Lo que se pide:
(a) En el texto sobre el juez Calatayud, ¿qué edad acababa de cumplir el menor que entra solo y esposado en la sala de vistas?
(b) ¿Puedes continuar el texto sobre el juez Calatayud desde el punto en que se detiene?

Fragmento:
EMILIO CALATAYUD PEREZ
CONDENAS EJEMPLARES
La única ley es la que guía a la libertad.
RICHARD BACH
Con la tranquilidad que otorga la convicción en las ideas propias, el juez Calatayud atesora una demostrada capacidad de invención a la hora de dictar sentencias, muchas de las cuales han alcanzado fama por imponer condenas peculiares. En algún caso, decidió el internamiento en un centro de menores sin otro límite que el tiempo que tardase el condenado en aprender a leer. Varios condenados por una riña callejera fueron penalizados con limpiar los restos del botellón callejero en el que se pelearon. Un joven émulo de Hamilton, sorprendido al volante de un vehículo sin carnet de conducir por no tener edad para ello, tuvo que dedicar quinientas horas de trabajo comunitario a cuidar a víctimas de accidentes de tráfico. Y jóvenes juzgados por agredir a muchachos de su misma edad han sido condenados a ayudar a los inmigrantes que llegan a las costas granadinas en pateras: cien horas contabilizadas por monitores que empiezan a descontar en el momento en el que la embarcación aparece en la orilla.
La lista de sentencias ejemplares del juez Calatayud es inagotable: cien horas de servicio de patrulla junto a un policía local por conducir sin licencia; cincuenta horas dibujando un cómic de quince páginas para plasmar el delito por el que el autor fue condenado; quinientas horas en un centro de rehabilitación por haber acosado a una anciana; doscientas horas como dependiente en una tienda de juguetes por robar ropa en un centro comercial...
I
A
l entrar en la sala de vistas, lo primero que sintió fue miedo. Solo y esposado, acababa de cumplir catorce años. El juez, un hombre de mediana edad curtido por el sol y con la cara llena de arrugas, le miró a los ojos:
—¿Sabes por qué estás aquí? Ya te hemos dado bastantes oportunidades y no las has querido aprovechar, así que te vamos a tener que internar.

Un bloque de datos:
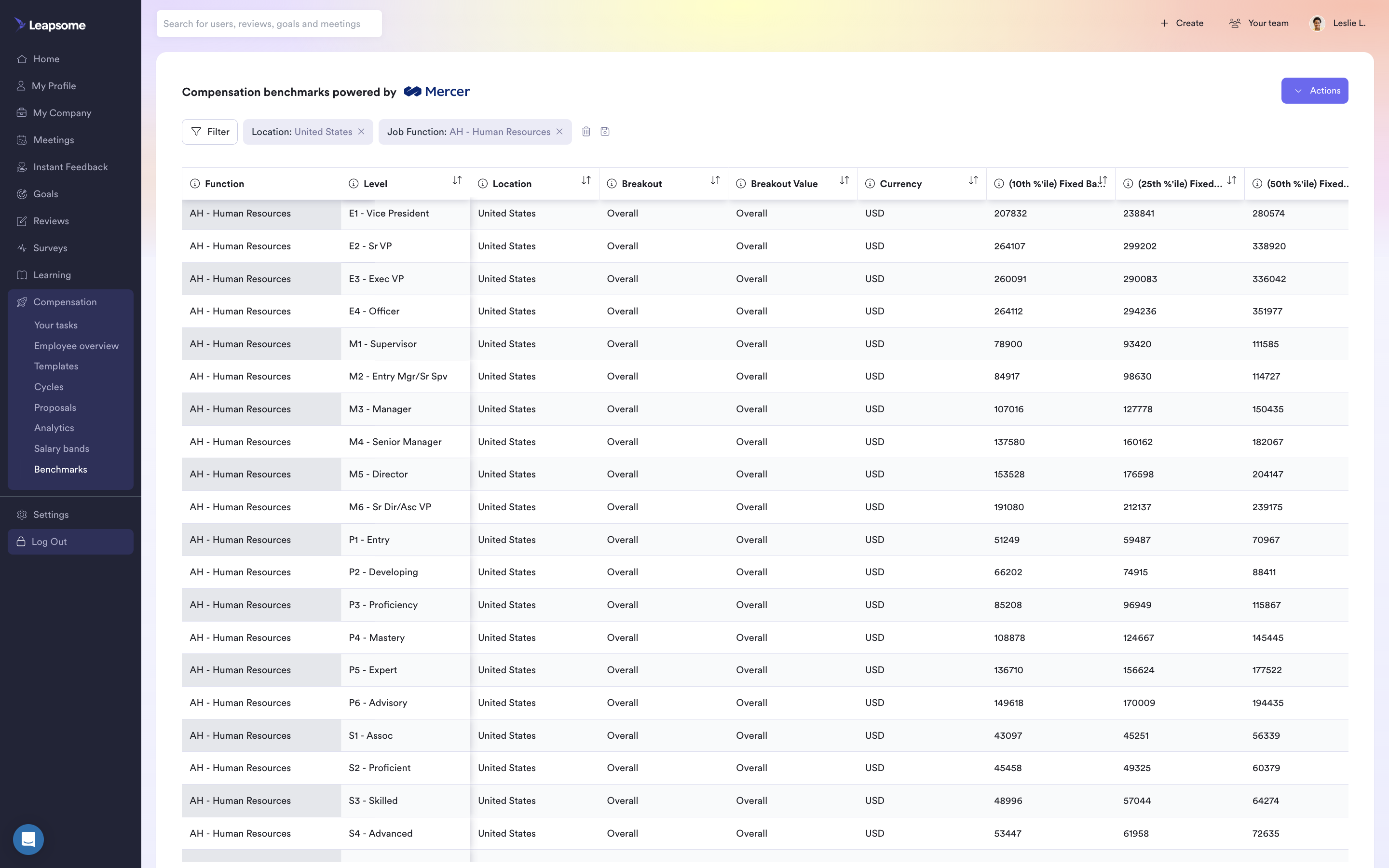Expand the Actions dropdown button
This screenshot has width=1389, height=868.
click(x=1314, y=91)
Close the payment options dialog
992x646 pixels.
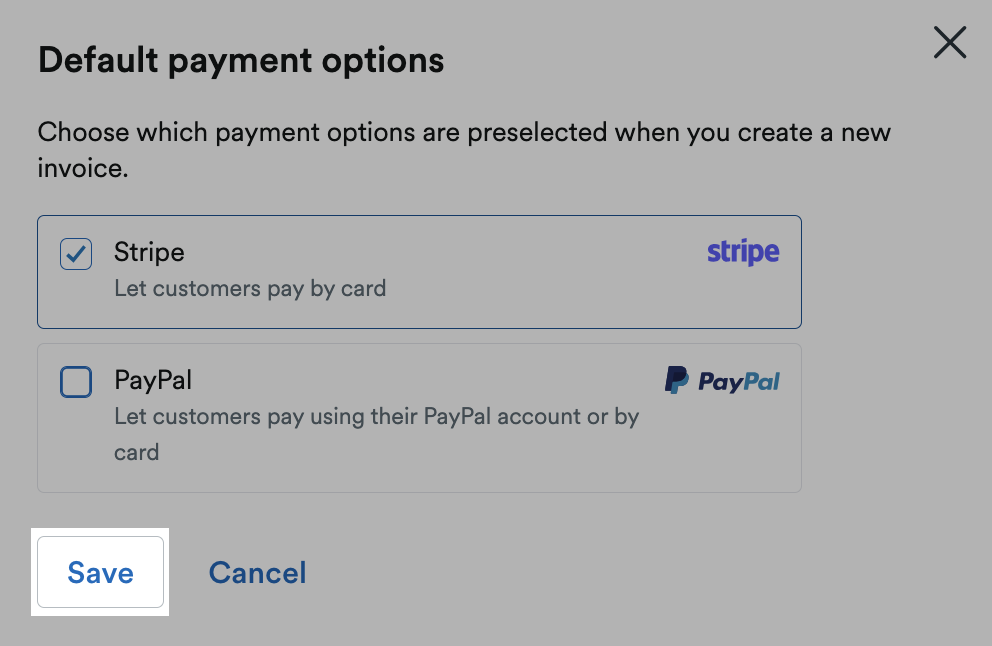tap(948, 42)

Resultados del ejercicio:
(a) Acababa de cumplir catorce años.

(b)
La voz de Emilio Calatayud tronó en la sala de vistas del Juzgado de Menores de Granada. Frente a él, Adrián Villanueva, un chaval granadino con delicado historial conflictivo de robos, peleas callejeras y mal comportamiento social que ya había pasado por el despacho del magistrado en varias ocasiones.
—Eres un chorizo y los chorizos se curan a base de tiempo, y como tú necesitas tiempo, pues cuatro años de reclusión cerrada en un centro de menores, para que te cures.
Adrián no entendía lo que pasaba a su alrededor y tampoco mostraba mucho interés. Desde muy pequeño fue un chico muy movido que se lio con los porros y otro tipo de drogas para ir escalando de delito menor en delito menor. Pero ese día, al asumir que acabaría encerrado, sintió más miedo y soledad que nunca. «A mí me daba igual todo porque era un cabeza loca y no pensaba las circunstancias de las cosas o de lo que me iba pasar y me daba un poco igual todo, ¿sabes?», reconoce ahora, después de veinte años de normalidad en su vida.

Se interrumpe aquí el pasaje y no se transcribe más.